- Vers la transformation des
pratiques
- Célestin Freinet, un
éducateur pour notre temps
- Michel Barré
-
- Avant même d'avoir entamé le processus de
transformation de sa classe, Freinet sait clairement où il
veut aller. On glisse souvent trop rapidement sur cette
période essentielle d'imprégnation et de maturation.
Peut-être afin de prouver qu'en bon matérialiste, il
tire toute théorie de sa pratique, selon le processus de
tâtonnement expérimental qu'il décrira par la
suite.
- Il faut pourtant se rappeler que son expérience de
l'éducation n'a pas débuté dans sa petite
classe de Bar-sur-Loup, mais dans son village de Gars où il
a vécu tant de découvertes passionnantes, dans ses
écoles successives où il a subi le dogmatisme et
l'ennui, dans les tranchées et les hôpitaux où
il a mesuré l'imposture du nationalisme belliciste et
l'immense gâchis qui en résulte. Par la confrontation
des idées, il vient de clarifier ses choix fondamentaux :
une éducation du travail et de la liberté au sein
d'un groupe coopératif, une école conçue pour
tous les enfants du peuple, dans la perspective d'une
société internationaliste, libérée de
l'exploitation.
- Freinet ne s'embarque pas, tel Christophe Colomb, pour
atteindre par une autre voie un continent connu. Il a
défini les caps qui le conduiront vers un monde nouveau.
Sur le choix des moyens, aucun sectarisme idéologique ne
lui fera refuser ce qui est utilisable, sous prétexte que
cela proviendrait d'une origine qu'il n'apprécie pas. Il ne
lui faudra pas des décennies pour découvrir, comme
les successeurs de Mao, que "les bons chats sont ceux qui
attrapent les souris", l'important pour lui est de s'assurer
auparavant qu'ils ne commenceront pas par dévorer tous les
oiseaux.
- Avant la rentrée charnière d'octobre 1924,
qu'a-t-il déjà modifié dans sa classe? Seul
son journal de bord pourrait peut-être nous informer. Ses
observations d'enfants indiquent le climat général.

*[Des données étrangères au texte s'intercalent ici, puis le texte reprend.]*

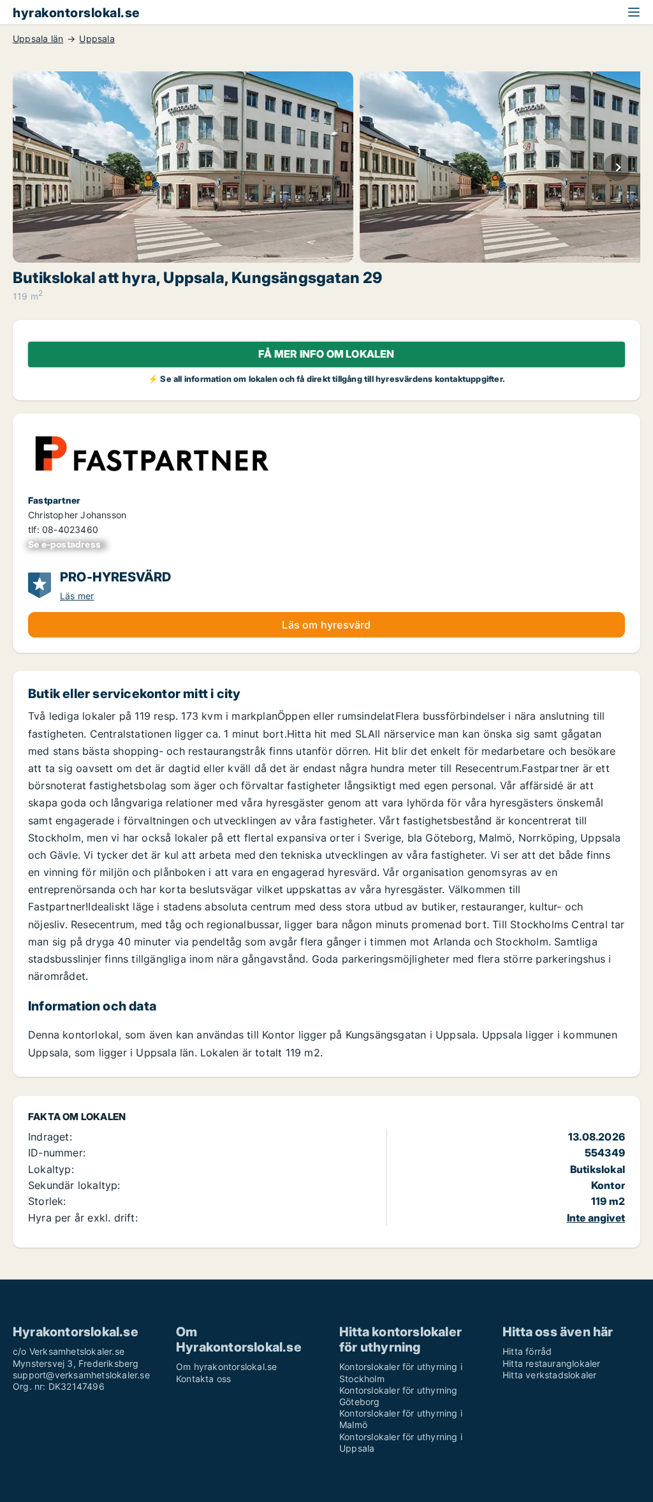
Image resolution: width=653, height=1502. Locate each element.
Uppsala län (38, 39)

Freinet raconte dans une interview enregistrée
(livre-cassette Freinet par lui-même, PEMF, 06
Mouans-Sartoux), qu'il a commencé à changer sa
pédagogie en pratiquant les "promenades scolaires",
c'est-à-dire en allant étudier sur place la nature
et les travaux des adultes. Un de ses anciens
élèves, Lucien Pellegrini, confirmait en 1971 : Les
"leçons de choses" en plein air étaient toujours
l'occasion de découvertes passionnantes et chaque
élève, en apportant ses brins de connaissances,
contribuait à bâtir une leçon bien
équilibrée et très vivante. Les insectes et
les petits animaux n'étaient pas absents de ces
discussions. Nous en apportions souvent en classe et le
maître savait attirer notre attention sur le rôle
qu'ils jouaient dans la nature.
- Un hiatus se produisait au retour dans la classe, ajoute
Freinet. Après les sorties, on écrivait un petit
compte rendu collectif, mais on devait revenir bien vite aux
exercices traditionnels des manuels, sans aucun rapport avec ce
vécu. Il aurait fallu d'une part donner à chaque
enfant un exemplaire lisible de ces textes, mémoire vivante
de la classe (la polycopie donnait des résultats trop
pâles), d'autre part proposer des documents et des exercices
liés au sujet qui venait de susciter l'enthousiasme. Ce
sera l'objet des recherches suivantes.